Records shown
____________
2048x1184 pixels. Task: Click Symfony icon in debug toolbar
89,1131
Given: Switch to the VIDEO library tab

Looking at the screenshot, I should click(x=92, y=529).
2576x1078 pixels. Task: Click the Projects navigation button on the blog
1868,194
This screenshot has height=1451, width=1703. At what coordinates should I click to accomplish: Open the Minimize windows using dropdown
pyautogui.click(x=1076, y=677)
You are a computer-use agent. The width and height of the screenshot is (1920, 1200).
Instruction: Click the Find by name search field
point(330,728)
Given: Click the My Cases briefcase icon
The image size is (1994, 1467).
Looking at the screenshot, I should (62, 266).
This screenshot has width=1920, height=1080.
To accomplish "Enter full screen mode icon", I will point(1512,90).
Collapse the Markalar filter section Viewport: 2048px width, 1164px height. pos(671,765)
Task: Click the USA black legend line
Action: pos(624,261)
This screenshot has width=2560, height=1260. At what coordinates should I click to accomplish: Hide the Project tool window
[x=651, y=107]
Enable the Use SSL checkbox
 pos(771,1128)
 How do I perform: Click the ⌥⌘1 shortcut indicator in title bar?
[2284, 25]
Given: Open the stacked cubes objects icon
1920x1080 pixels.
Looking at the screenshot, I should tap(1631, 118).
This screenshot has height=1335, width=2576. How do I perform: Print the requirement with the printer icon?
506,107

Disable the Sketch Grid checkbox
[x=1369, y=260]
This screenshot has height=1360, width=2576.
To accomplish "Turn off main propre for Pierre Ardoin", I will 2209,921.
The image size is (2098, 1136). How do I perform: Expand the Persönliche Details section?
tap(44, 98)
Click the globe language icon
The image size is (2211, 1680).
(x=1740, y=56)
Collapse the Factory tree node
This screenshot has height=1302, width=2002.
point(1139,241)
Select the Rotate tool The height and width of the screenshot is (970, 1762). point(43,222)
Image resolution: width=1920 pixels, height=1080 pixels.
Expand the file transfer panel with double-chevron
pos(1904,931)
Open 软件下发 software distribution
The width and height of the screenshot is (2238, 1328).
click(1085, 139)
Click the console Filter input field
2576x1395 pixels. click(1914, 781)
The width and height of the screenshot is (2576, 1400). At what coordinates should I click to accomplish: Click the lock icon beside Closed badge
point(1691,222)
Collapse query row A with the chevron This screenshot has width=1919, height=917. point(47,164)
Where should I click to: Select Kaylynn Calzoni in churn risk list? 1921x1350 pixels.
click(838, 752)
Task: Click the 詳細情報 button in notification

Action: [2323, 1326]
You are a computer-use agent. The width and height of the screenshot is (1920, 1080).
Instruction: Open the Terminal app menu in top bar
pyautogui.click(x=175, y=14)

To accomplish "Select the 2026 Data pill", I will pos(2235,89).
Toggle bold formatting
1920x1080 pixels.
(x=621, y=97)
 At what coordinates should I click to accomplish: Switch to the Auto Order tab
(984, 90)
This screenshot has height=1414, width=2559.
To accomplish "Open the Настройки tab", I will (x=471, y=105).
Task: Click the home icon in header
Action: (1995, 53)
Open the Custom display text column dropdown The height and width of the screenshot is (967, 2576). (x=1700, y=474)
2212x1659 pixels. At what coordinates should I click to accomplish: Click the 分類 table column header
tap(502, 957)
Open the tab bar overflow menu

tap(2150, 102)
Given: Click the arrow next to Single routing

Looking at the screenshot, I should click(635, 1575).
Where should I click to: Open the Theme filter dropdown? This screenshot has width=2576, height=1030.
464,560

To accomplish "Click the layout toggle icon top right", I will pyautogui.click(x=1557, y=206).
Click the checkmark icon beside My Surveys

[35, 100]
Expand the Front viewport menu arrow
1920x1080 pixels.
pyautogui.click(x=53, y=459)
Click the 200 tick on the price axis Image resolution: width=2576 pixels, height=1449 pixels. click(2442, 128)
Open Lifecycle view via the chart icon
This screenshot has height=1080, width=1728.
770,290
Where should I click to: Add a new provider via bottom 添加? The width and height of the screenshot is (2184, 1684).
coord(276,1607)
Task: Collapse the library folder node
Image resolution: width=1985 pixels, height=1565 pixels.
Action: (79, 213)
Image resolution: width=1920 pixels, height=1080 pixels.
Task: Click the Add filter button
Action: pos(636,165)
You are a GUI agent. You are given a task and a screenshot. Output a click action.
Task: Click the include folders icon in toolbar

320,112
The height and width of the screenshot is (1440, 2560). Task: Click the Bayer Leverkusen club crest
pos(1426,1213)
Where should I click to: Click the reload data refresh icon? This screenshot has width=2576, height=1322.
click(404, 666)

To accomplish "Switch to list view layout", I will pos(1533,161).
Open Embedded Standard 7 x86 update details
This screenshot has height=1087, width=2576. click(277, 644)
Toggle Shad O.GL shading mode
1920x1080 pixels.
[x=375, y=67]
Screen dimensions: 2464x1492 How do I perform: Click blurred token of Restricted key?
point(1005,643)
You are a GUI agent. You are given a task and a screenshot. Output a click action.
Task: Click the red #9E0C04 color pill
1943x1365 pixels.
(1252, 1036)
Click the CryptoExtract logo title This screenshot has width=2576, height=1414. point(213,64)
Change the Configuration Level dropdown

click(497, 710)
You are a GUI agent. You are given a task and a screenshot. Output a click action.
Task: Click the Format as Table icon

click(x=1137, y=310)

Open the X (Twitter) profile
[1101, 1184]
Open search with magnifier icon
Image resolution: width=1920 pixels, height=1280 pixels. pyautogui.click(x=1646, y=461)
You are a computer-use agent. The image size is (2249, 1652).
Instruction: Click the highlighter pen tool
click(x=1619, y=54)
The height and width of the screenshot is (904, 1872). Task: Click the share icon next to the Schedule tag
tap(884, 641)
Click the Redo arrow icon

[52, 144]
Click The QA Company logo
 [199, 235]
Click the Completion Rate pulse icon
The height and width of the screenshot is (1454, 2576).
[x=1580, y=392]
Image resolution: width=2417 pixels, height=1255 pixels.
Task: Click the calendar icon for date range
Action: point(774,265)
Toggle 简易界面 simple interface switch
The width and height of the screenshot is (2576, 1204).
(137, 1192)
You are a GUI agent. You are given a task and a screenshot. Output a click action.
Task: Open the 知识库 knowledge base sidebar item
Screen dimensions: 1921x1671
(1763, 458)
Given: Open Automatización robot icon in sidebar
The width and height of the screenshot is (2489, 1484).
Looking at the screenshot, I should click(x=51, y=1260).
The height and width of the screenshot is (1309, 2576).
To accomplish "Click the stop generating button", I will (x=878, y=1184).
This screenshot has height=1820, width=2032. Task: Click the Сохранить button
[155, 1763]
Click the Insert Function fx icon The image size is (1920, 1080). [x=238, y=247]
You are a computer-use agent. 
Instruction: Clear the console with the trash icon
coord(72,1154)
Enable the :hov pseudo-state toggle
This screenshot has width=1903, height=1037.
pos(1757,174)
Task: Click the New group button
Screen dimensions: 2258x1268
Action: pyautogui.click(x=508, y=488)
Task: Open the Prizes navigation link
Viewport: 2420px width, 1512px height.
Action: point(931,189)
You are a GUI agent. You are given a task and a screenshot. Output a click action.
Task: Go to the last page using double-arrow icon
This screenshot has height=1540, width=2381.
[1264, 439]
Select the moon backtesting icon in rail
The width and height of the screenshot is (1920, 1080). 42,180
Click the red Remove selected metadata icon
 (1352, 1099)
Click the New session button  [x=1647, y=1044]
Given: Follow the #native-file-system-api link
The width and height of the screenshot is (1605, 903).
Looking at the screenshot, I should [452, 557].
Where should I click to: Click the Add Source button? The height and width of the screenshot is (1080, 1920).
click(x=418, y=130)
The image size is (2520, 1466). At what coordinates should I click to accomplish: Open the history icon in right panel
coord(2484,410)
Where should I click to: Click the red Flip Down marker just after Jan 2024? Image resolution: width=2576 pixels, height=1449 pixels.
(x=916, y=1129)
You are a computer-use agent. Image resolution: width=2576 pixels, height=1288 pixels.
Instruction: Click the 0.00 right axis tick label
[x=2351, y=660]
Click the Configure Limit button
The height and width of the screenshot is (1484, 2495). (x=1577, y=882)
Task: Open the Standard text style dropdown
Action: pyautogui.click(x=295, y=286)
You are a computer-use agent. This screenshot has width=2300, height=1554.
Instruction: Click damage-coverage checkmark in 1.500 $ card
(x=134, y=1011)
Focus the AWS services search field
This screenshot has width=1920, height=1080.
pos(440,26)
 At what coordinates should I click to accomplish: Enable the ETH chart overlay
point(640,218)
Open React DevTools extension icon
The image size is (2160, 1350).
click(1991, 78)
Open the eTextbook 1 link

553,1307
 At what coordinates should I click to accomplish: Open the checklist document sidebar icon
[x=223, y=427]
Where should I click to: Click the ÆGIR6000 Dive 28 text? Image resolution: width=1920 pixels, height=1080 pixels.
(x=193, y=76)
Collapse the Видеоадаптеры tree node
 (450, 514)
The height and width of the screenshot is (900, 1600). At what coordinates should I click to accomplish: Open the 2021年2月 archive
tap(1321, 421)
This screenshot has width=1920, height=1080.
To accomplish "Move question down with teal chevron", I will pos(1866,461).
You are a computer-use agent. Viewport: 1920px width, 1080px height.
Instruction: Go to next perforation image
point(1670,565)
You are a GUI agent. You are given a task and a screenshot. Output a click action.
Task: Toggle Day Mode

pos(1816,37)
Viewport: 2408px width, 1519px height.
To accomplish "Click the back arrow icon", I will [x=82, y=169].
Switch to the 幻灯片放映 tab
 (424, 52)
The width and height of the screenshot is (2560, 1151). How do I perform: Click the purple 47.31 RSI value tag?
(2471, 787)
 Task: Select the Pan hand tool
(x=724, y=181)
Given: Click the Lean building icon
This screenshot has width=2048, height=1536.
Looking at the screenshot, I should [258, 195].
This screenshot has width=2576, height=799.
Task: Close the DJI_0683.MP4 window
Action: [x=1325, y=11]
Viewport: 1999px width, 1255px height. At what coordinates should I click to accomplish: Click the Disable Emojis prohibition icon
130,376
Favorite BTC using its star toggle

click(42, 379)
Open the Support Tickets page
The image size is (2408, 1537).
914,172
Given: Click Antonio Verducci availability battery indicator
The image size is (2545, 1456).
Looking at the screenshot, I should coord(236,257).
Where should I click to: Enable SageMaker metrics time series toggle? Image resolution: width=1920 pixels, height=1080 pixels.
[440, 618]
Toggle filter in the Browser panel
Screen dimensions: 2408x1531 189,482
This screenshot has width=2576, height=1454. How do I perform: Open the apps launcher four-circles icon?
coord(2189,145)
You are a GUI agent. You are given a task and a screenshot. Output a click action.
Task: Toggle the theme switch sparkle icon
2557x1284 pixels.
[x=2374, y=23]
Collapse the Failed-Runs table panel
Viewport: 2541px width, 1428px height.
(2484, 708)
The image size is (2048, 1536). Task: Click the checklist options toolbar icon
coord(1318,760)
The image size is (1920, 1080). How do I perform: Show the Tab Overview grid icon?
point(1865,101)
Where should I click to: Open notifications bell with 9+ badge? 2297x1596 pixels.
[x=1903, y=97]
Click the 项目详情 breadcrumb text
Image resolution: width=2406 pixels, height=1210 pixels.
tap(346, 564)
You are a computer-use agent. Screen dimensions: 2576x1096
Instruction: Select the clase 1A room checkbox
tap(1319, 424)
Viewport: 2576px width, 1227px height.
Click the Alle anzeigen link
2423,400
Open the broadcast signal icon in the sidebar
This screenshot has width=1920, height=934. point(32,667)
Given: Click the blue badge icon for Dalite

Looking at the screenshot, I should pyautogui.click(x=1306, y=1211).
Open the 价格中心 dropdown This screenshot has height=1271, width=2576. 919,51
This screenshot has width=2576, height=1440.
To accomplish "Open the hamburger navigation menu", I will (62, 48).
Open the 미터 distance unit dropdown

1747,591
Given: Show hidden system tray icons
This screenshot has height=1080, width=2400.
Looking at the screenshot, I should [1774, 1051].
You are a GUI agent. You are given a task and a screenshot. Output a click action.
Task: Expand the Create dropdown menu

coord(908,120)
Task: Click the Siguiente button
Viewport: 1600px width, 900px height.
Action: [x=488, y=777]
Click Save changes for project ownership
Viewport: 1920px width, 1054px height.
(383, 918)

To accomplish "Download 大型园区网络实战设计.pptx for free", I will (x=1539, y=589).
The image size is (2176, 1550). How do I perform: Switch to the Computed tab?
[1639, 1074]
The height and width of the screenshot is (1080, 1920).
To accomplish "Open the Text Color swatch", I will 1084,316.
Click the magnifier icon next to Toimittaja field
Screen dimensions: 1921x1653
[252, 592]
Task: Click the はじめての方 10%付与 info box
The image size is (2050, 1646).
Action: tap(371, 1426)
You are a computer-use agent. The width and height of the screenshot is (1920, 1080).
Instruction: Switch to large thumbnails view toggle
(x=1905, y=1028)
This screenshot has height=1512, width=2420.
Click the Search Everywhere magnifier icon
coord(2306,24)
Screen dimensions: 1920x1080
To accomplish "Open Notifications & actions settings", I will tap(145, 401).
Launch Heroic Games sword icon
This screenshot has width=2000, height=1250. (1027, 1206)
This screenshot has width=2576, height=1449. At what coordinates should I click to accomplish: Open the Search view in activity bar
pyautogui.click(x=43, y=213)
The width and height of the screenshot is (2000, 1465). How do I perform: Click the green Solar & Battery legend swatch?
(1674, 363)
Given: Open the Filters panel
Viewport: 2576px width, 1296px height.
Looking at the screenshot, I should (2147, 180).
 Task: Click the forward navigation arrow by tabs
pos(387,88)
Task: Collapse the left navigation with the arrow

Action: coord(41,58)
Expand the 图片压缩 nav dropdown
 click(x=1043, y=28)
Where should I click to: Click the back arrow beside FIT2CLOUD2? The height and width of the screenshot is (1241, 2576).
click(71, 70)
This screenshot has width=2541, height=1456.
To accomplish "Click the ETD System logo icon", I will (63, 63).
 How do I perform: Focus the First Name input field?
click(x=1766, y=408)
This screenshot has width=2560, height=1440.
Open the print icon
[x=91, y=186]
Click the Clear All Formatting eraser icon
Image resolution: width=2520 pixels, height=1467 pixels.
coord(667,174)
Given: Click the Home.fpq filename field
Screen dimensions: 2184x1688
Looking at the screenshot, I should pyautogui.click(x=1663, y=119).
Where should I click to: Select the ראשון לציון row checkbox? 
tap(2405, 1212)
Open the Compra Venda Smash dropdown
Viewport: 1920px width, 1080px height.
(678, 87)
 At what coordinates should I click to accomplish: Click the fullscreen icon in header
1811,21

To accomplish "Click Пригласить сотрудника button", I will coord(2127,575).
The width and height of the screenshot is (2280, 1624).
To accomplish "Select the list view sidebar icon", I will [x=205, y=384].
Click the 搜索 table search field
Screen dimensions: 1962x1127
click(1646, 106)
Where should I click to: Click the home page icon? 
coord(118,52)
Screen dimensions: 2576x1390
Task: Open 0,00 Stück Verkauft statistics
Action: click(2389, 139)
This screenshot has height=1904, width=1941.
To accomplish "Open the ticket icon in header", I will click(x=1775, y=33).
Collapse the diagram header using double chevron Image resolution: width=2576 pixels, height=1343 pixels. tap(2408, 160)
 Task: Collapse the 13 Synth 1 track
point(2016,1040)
____________
What to work on
What do the lines above say from the one containing "Launch Heroic Games sword icon" down to the one containing "This screenshot has width=2560, height=1440."? Return them exactly, both end lines included, and only them.

Output below
Launch Heroic Games sword icon
This screenshot has width=2000, height=1250. (1027, 1206)
This screenshot has width=2576, height=1449. At what coordinates should I click to accomplish: Open the Search view in activity bar
pyautogui.click(x=43, y=213)
The width and height of the screenshot is (2000, 1465). How do I perform: Click the green Solar & Battery legend swatch?
(1674, 363)
Given: Open the Filters panel
Viewport: 2576px width, 1296px height.
Looking at the screenshot, I should (2147, 180).
 Task: Click the forward navigation arrow by tabs
pos(387,88)
Task: Collapse the left navigation with the arrow

Action: coord(41,58)
Expand the 图片压缩 nav dropdown
 click(x=1043, y=28)
Where should I click to: Click the back arrow beside FIT2CLOUD2? The height and width of the screenshot is (1241, 2576).
click(71, 70)
This screenshot has width=2541, height=1456.
To accomplish "Click the ETD System logo icon", I will (63, 63).
 How do I perform: Focus the First Name input field?
click(x=1766, y=408)
This screenshot has width=2560, height=1440.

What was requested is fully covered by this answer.